(Stored data entries)
•••••

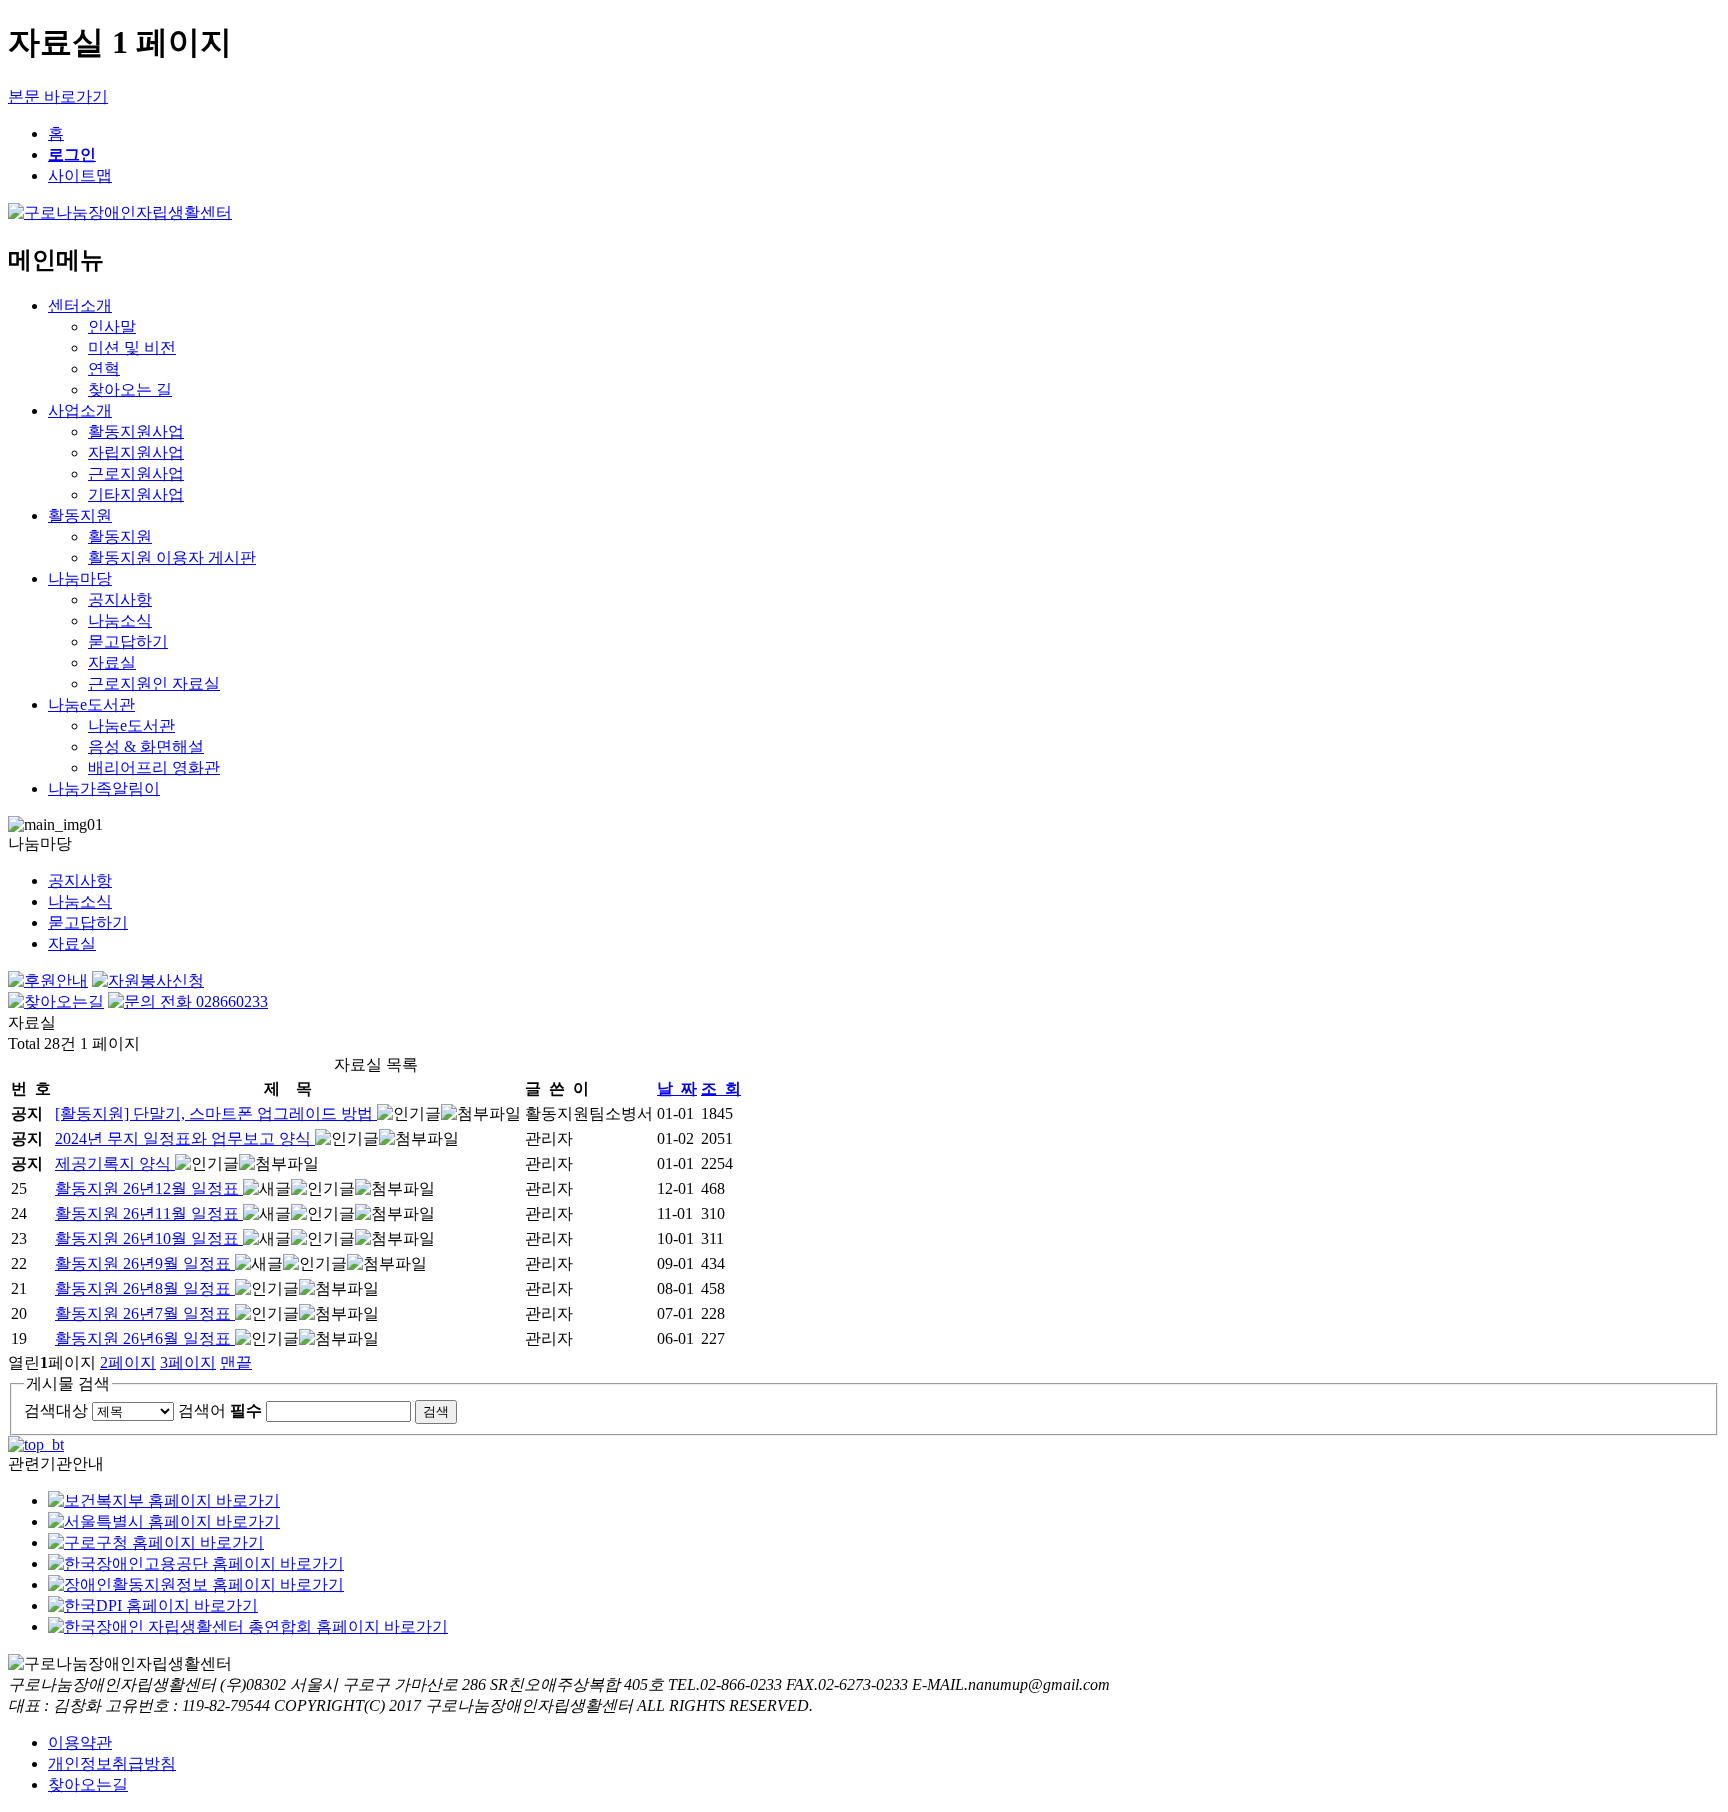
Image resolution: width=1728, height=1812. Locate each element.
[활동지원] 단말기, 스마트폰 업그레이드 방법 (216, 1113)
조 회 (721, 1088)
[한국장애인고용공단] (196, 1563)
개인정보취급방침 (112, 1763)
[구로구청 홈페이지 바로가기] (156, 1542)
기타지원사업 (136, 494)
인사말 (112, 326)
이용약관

•••••

▶ **Your goal**:
Return the entries above exactly as they appear. Pictures should not be copied.

▶ **Solution for this task**:
Image resolution: width=1728, height=1812. Locate each element.
[활동지원] 단말기, 스마트폰 업그레이드 방법 (216, 1113)
조 회 (721, 1088)
[한국장애인고용공단] (196, 1563)
개인정보취급방침 (112, 1763)
[구로구청 홈페이지 바로가기] (156, 1542)
기타지원사업 (136, 494)
인사말 (112, 326)
이용약관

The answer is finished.